Characteristics of Machine Learning Model (Part 2)

Bayesian Network

It is basically a dependency graph where each node represents a binary variable and each edge (directional) represents the dependency relationship. If NodeA and NodeB has an edge to NodeC. This means the probably of C is true depends on different combinations of the boolean value of A and B. NodeC can point to NodeD and now NodeD depends on NodeA and NodeB as well.

The learning is about finding at each node the join-probability distribution of all incoming edges. This is done by counting the observed values of A, B and C and then update the joint probability distribution table at NodeC.

Once we have the probability distribution table at every node, then we can compute the probability of any hidden node (output variable) from the observed nodes (input variables) by using the Bayes rule.

The strength of Bayesian network is it is highly scalable and can learn incrementally because all we do is to count the observed variables and update the probability distribution table. Similar to Neural Network, Bayesian network expects all data to be binary, categorical variable will need to be transformed into multiple binary variable as described above. Numeric variable is generally not a good fit for Bayesian network.

Support Vector Machine

Support Vector Machine takes numeric input and binary output. It is based on finding a linear plane with maximum margin to separate two class of output. Categorical input can be turned into numeric input as before and categorical output can be modeled as multiple binary output.

With a different lost function, SVM can also do regression (called SVR). I haven't used this myself so I can't talk much.

The strength of SVM is it can handle large number of dimensions. With the kernel function, it can handle non-linear relationship as well.

Support Vector Machine

We are not learning a model at all. The idea is to find K similar data point from the training set and use them to interpolate the output value, which is either the majority value for categorical output, or average (or weighted average) for numeric output. K is a tunable parameter which needs to be cross-validated to pick the best value.

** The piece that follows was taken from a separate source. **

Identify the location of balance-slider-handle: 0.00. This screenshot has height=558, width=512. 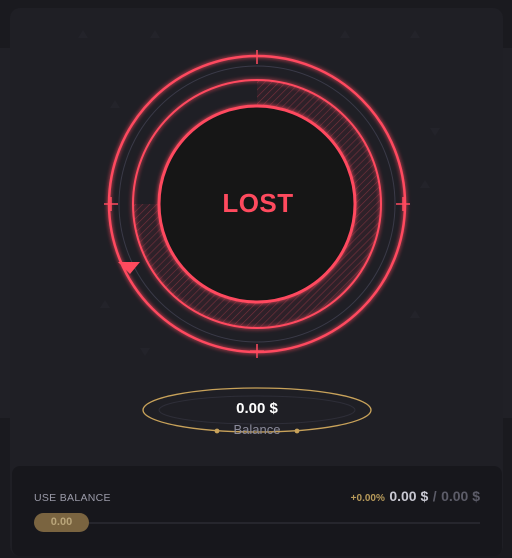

Nearest Neighbor require the definition of a distance function which is used to find the nearest neighbor. For numeric input, the common practice is to normalize them by minus the mean and divided by the standard deviation. Euclidean distance is commonly used when the input are independent, otherwise mahalanobis distance (which account for correlation between pairs of input features) should be used instead. For binary attributes, Jaccard distance can be used.

The strength of K nearest neighbor is its simplicity as no model needs to be trained. Incremental learning is automatic when more data arrives (and old data can be deleted as well). Data, however, needs to be organized in a distance-aware tree such that finding the nearest neighbor is O(logN) rather than O(N). On the other hand, the weakness of KNN is it doesn't handle high number of dimensions well. Also, the weighting of different factors needs to be hand tuned (by cross-validation on different weighting combination) and can be a very tedious process.